A new report released this week suggests heat waves like the one central Wisconsin is currently experiencing could become nearly 10 times more common in the next few decades.

The report, released Tuesday by the Union of Concerned Scientists, predicts that Wausau and surrounding communities could see 30 days per year with a heat index, or “feels like” temperature, of 90 degrees or greater by 2036. That number is expected to increase to 59 days per year by 2070.

Historically, the Wausau area from 1971 to 2000 saw just six days per year in which the heat index rose to more than 90 degrees.

The changing temperature, mirroring temperatures currently seen southern states such as Alabama, could lead to fatal consequences, according to the report. Extreme heat is one of the leading causes of weather-related deaths, according to the National Weather Service, resulting in hundreds of deaths each year.

The report stems from a peer-reviewed study published in the journal Environmental Research Communications and includes both county- and city-level predictions.
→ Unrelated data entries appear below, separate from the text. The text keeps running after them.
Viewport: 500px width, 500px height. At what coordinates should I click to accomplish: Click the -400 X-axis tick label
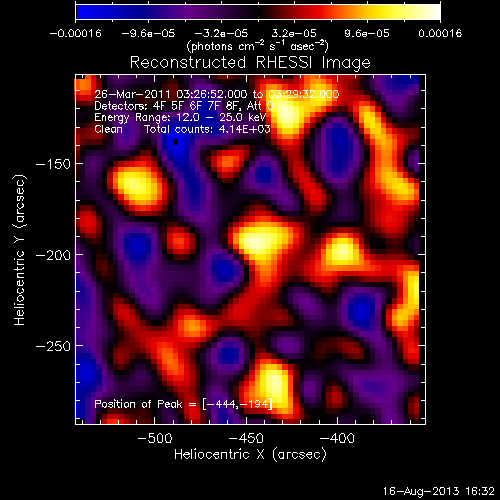(x=337, y=438)
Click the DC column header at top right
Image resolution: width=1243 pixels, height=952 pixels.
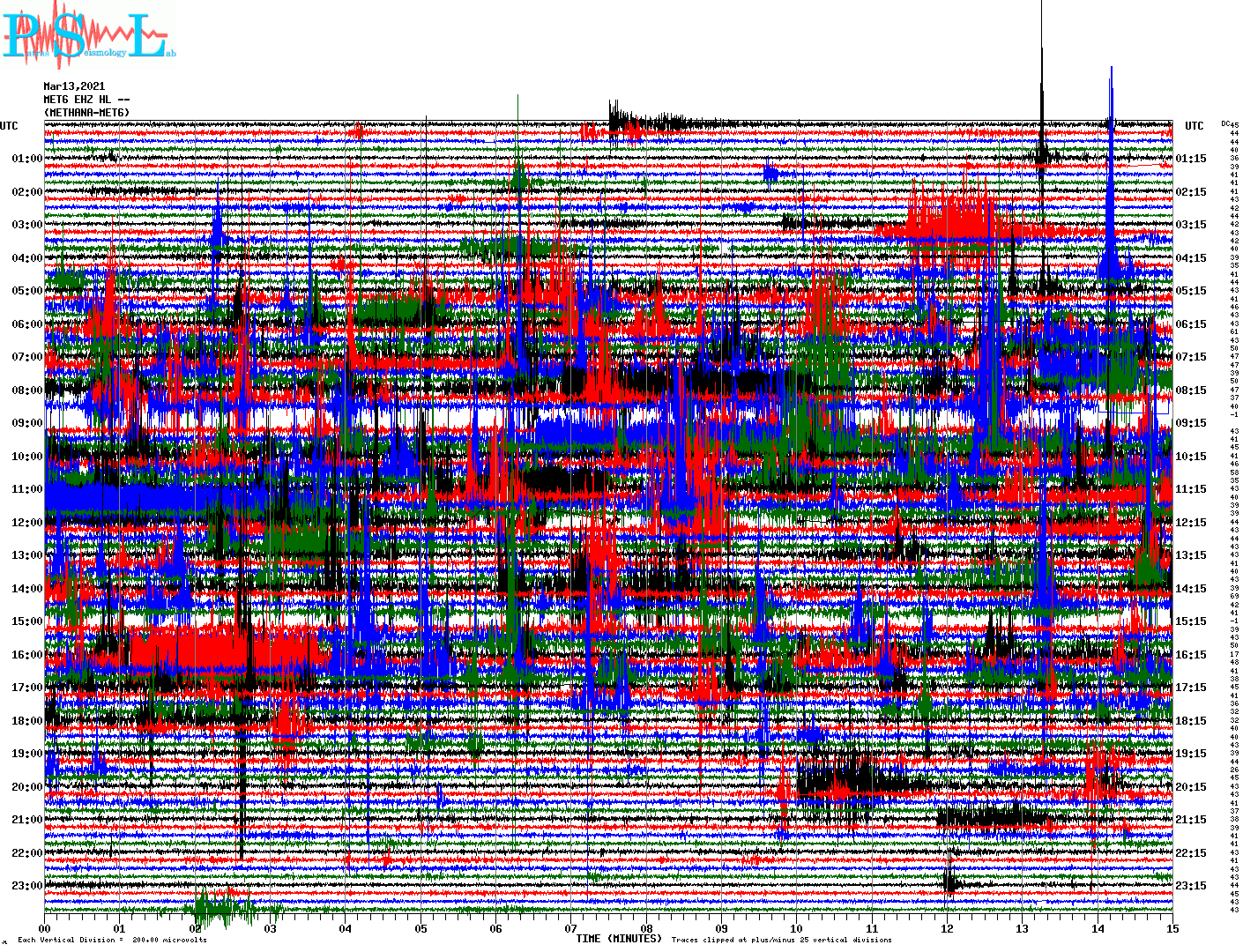point(1225,123)
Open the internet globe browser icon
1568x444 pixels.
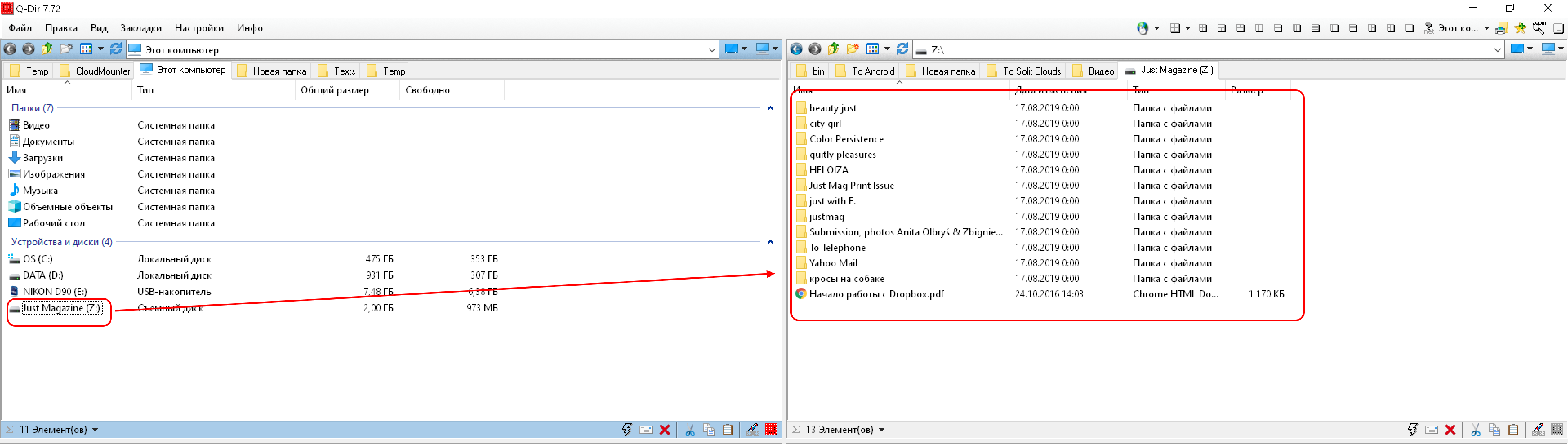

The Union of Concerned Scientists is a national nonprofit organization founded 50 years ago by scientists and students at the Massachusetts Institute of Technology who sought to use the “power of science to address global problems and improve people’s lives,” according to their web page.

Scientists used the average of 18 independent climate models to predict temperature patterns over three-decade periods (2036-2065 and 2070-2099) under three scenarios: the status quo, in which greenhouse gas emissions continue to rise unchecked; a slow response, with global warming limited to 2.4 degrees Celsius; and aggressive action to limit warming to 2 degrees, as outlined by the 2015 Paris Climate Agreement.

Failing to reduce heat-trapping gas emissions “would lead to a staggering expansion of dangerous heat,” the study found. “Across broad swaths of the United States, extreme heat conditions once measured in days per year would need to be measured in weeks or months.”

The report joins a growing number of studies that predicts a host of problems from infrastructure deterioration to lake algae blooms in Wisconsin if temperatures increase an average of 2 degrees over the next 40 years.

But the UCS says aggressive steps to limit greenhouse gas emissions could seriously mitigate the damage.